К. РАЗРАБОТКЕ вопросов эстетики Чернышевский обратился не по какому-либо специальному влечению к этим вопросам. Его работа об «Эстетических отношениях искусства к действительности» — боевое произведение. Он должен был придать своей работе известные академические формы (это ведь была диссертация), но по всему своему строению это — полемическое произведение. Его полемика направлена по внешности против известных эстетических теорий, а именно против эстетической теории левых гегельянцев в лице самого выдающегося эстетика средины XIX века — Ф. Фишера. Но по существу Чернышевский метит дальше и сокрушает больше, чем сказано в словах его трактата. Он сам писал, что ценит в. своей работе не решение тех или других проблем искусствоведенья, а воспроизведение основных элементов учения Фейербаха, то есть того, что направлено в последнем против религии и идеализма в защиту материализма. Несомненно, что центр тяжести своей работы Чернышевский видел в борьбе против идеалистической философии и связанной с нею системы политических и социальных взглядов, а отнюдь не в решениях вопросов о прекрасном, происхождении эстетических потребностей и т. д.

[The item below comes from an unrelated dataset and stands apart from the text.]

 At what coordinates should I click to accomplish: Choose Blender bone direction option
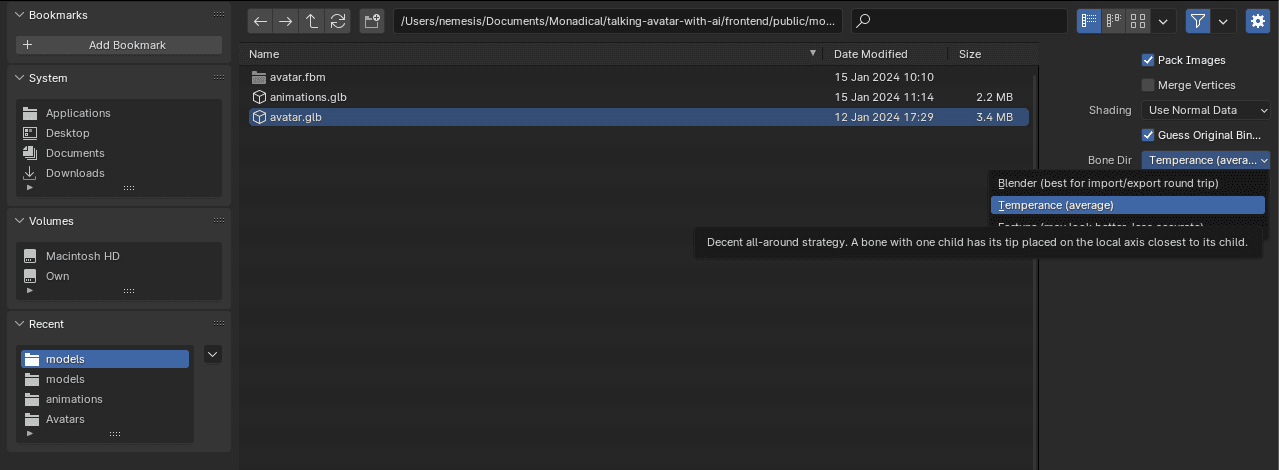coord(1108,183)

Вот почему можно смело сказать, что работа Чернышевского являлась для него в гораздо большей степени боевым манифестом материалистической философии, чем эстетическим трактатом. И для нас он поэтому имеет двойной интерес: и как изложение философских воззрений великого русского материалиста и как манифест эстетических взглядов новой культурной силы, пришедшей сломать и сменить дворянскую культуру старой России. С этих двух точек зрения мы и рассмотрим этот важный документ в истории русской мысли.

В чем заключалась сущность того взгляда на искусство, против которого направлена работа Чернышевского? Чернышевский сам указывает на эту сущность, впрочем, не в своей диссертации, а в своем разборе эстетики Аристотеля и Плотина. В этой статье Чернышевский излагает оспариваемую им теорию в следующих словах:

«Идея прекрасного, присущая духу человеческому, не находя себе соответствия и удовлетворения в действительном мире, заставляет человека создавать искусство, в котором находит она себе полное осуществление»{82}.

Затем Чернышевский спрашивает: «Кто из мыслителей первый высказал начало такой теории?» И отвечает: «Плотин, один из тех туманных мыслителей, которые называются неоплатониками». Что же проповедывал об искусстве Плотин? Плотин писал:

«Против презирающих искусство на том основании, что оно в своих произведениях подражает природе, можно возразить прежде всего, что создания самой природы суть подражания, затем, что искусство не удовлетворяется простым подражанием явлению, но возвышает его к идеалам, из которых происходит природа, и, наконец, что оно многое присоединяет от себя, ибо, так как оно само владеет красотою, оно восполняет недостатки природы».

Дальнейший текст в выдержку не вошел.